§ **PASSAGE FOR REVIEW**:
Segment Open

# what is best fake water product for rivers and lake



## piperman (Jan 17, 2015)

I want to model rushing streams on my layout. Most of the info I find online is for flat water.
What will give me the best effect for a mountain stream running around rocks etc. at approx. 30 degrees slope? I don't want the fake water all to run to the bottom.

Also for a lake approx. 4 square foot in area. What would you recommend? I like the look of Envirotex but never worked with it.

I look forward to your experience.

Regards
Piperman


----------



## JNXT 7707 (May 5, 2013)

No experience with rushing water (yet) but for the lake, I had a bad experience With WS water. So I would avoid that, unless you can find information that shows they have reformulated it. Seems like others voiced some displeasure with it too. 
The issue was bubbles forming on the surface, long after the product had been applied and was completely dry.
Of course in a way, all the bubbles kind of make my rivers look like they are rushing now


----------



## cole226 (Feb 8, 2013)

*Water*

i've used envirotex and modpodge on several layouts. like en/tex best.
for this running water i kept pulling up stream as it set up. gave a white foam and textured look. but u do have to stay with it.


----------



## MtRR75 (Nov 27, 2013)

Nice job on the waterfalls. So you kept pulling it back up to give it a nice flowing down look. Sounds tricky.


----------



## raleets (Jan 2, 2011)

I had really good luck with Magic Water. It's VERY easy to work with.
My lake and river are over 4 years old and they're still clear with no "yellowing" effect whatsoever.
Bob


----------



## tr1 (Mar 9, 2013)

*Rushing Waters River Rapids Representations.*

I do not know. What is the best product to use?
Rather, I'd say, what is the most effective technique to use to represent river rapids?
I've come to the conclusion, It's "best' to obtain a picture That you think is wright,
and copy that using products that are compatible with each other.So hopefully, 
there is no unwanted reaction between the materials used.

Segment Closed

§ **QUESTIONS**:
a) In the thread about fake water for model rivers and lakes, what problem did JNXT 7707 have with WS water?
b) Translate this sentence from the fake water thread into Spanish: "I had really good luck with Magic Water."
c) Carry on the fake water thread from the last sentence of its final post.
The material after this thread is not needed here.

§ **GIVEN DATA**:
Segment Open

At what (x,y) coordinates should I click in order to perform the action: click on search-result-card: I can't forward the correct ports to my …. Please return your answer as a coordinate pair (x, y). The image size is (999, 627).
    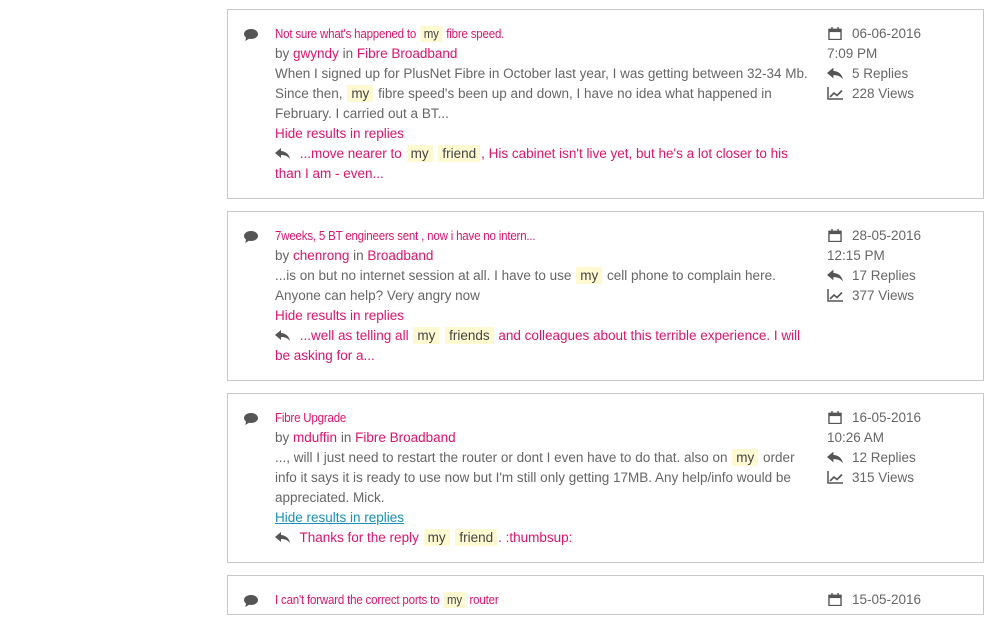
    Looking at the image, I should click on (606, 595).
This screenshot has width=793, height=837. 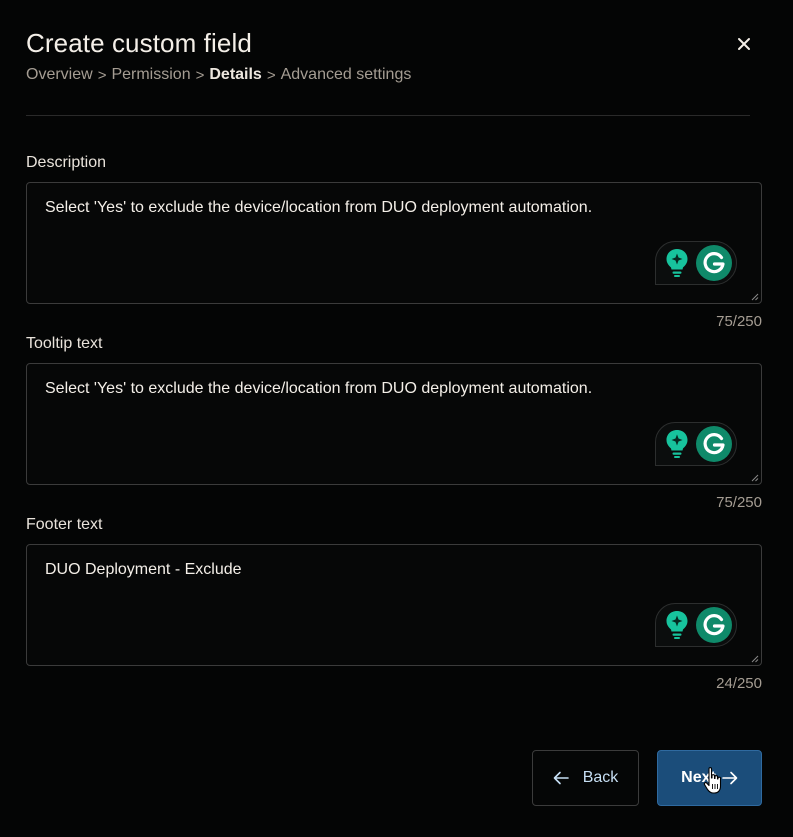 I want to click on footer-text-value: DUO Deployment - Exclude, so click(x=144, y=570).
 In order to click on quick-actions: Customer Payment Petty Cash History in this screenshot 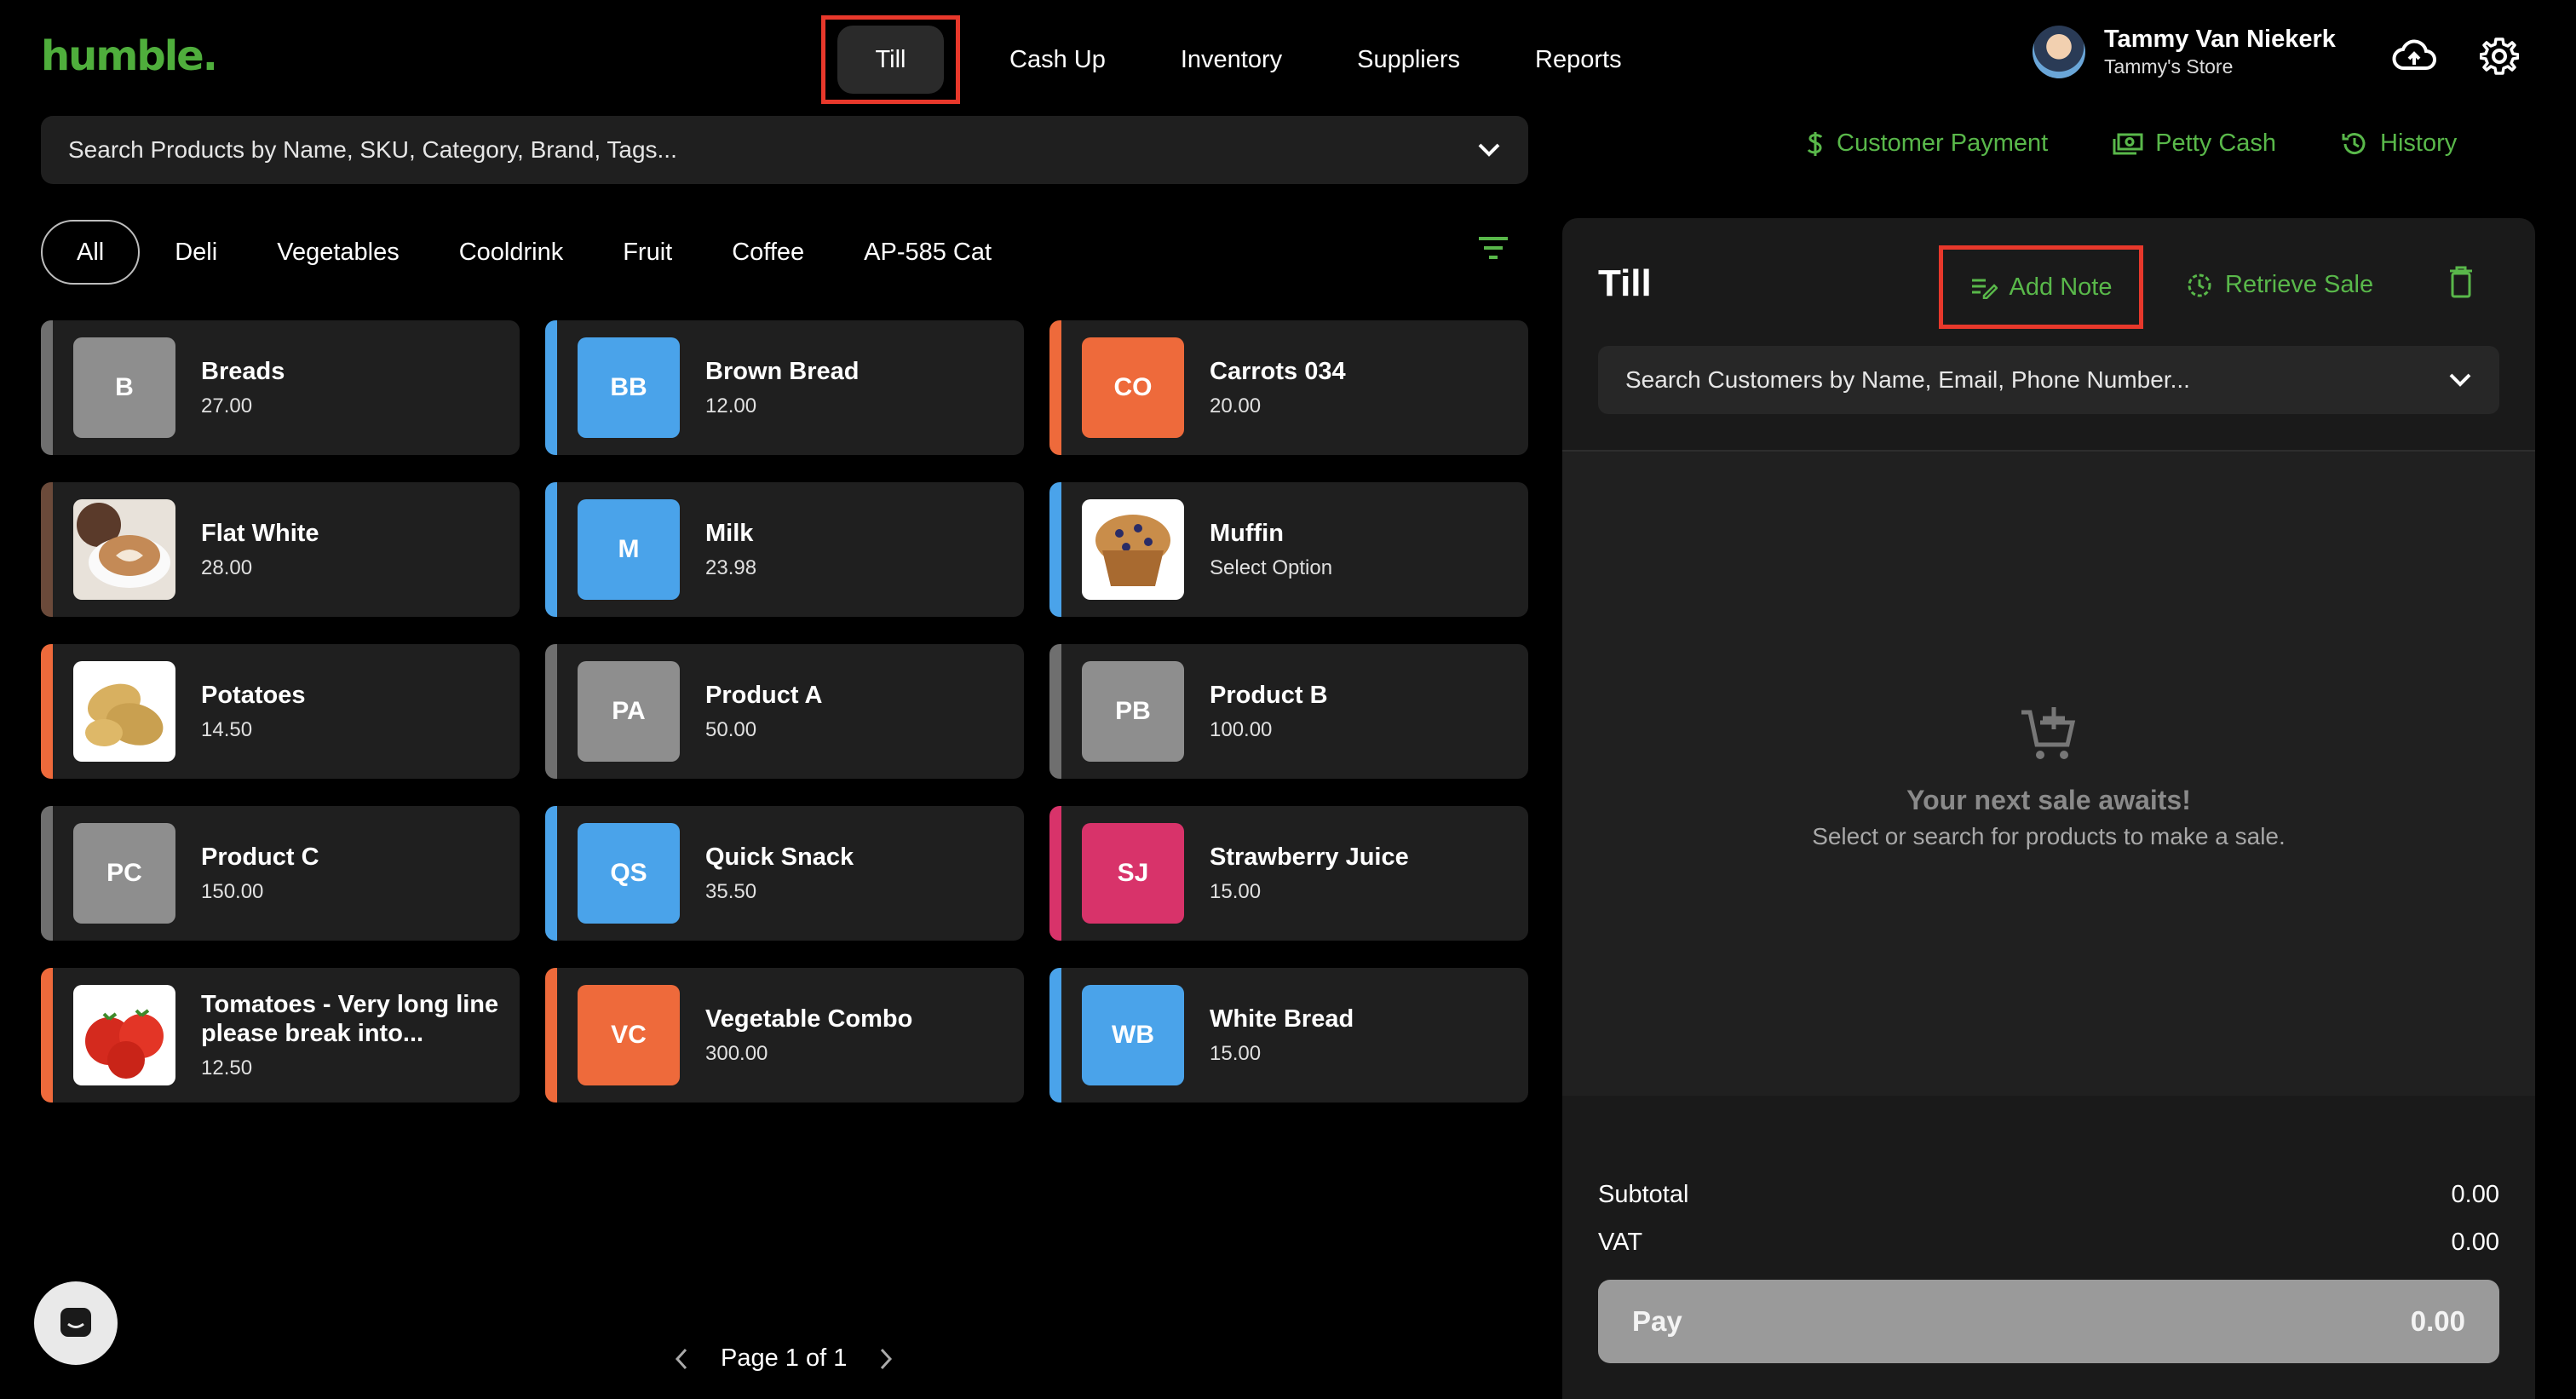, I will do `click(2132, 144)`.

Segment Closed

§ **RESPONSE LIST**:
a) Bubbles formed on the surface long after the product had been applied and was completely dry.

b) Tuve muy buena suerte con Magic Water.

c)
"Enviro-tex" is a two part epoxy that cures very hard producing a level flat surface.So clear 
you can see the bottom. In this instance a clear mat medium placed in very thin layers and stippled with a brush( produces ripples on water effect). River rapids is an artistic problem for model railroaders. A laptop PC with internet axis will help in the picture reference
area. An airbrush most likely will help in applying paint. I think the paint used should be of
enamel type properties. After the river color is achieved a stippling effect with artist matt
medium(clear and glossy when cured(dried). Found at Michaels craft stores.
So, you see it will take a lot of experimentation before your truly satisfied with the end
result. The big thing is to use combatable materials in the wright sequence!
>Enamel paint down first.Modge podge on top. stippled? Good luck!


----------



## cole226 (Feb 8, 2013)

*riffles*



MtRR75 said:


> Nice job on the waterfalls. So you kept pulling it back up to give it a nice flowing down look. Sounds tricky.


yeah, it could easy get away from you. i kept sections of the creek level, each section higher than the other. keeping the discharging end with a high lip. so each section is basicly a seperate pond, then, pull water up from lower to higher.

it turned out decent looking.


----------



## CTValleyRR (Jul 26, 2014)

I don't know about "best" -- it's a term I dislike for its implication of superiority in all things.

My personal product of choice for rapids and fast moving, choppy water (of even wave effects) is acrylic gloss gel, which is available at any art or crafts store. Even Woodland Scenics Water Effects is the same stuff, but it's more expensive. This stuff is the consistency of paste, and stays where you put it. It goes on cloudy but dries clear. I put down a fairly thick layer (up to 1/4" will dry just fine) to get the basic shape I'm after. When it's dry, use white acrylic paint to get the foamy effects (you can mix a tiny dollop of blue, green or brown paint if you wish to tint the foam), then put a final, thin layer of the gel over it.


----------



## Big Ed (Jun 16, 2009)

DAP crystal clear calking worked nice for my waterfall, said *not to yellow*.

It worked nice for around 6 months, then as you see it yellowed! :smilie_daumenneg:

Maybe from the dust in the dungeon?
I never did finish the lower falls yet, trying to decide what to do.
The DAP crystal clear calking is not cheap either!:thumbsdown:


----------



## SBRacing (Mar 11, 2015)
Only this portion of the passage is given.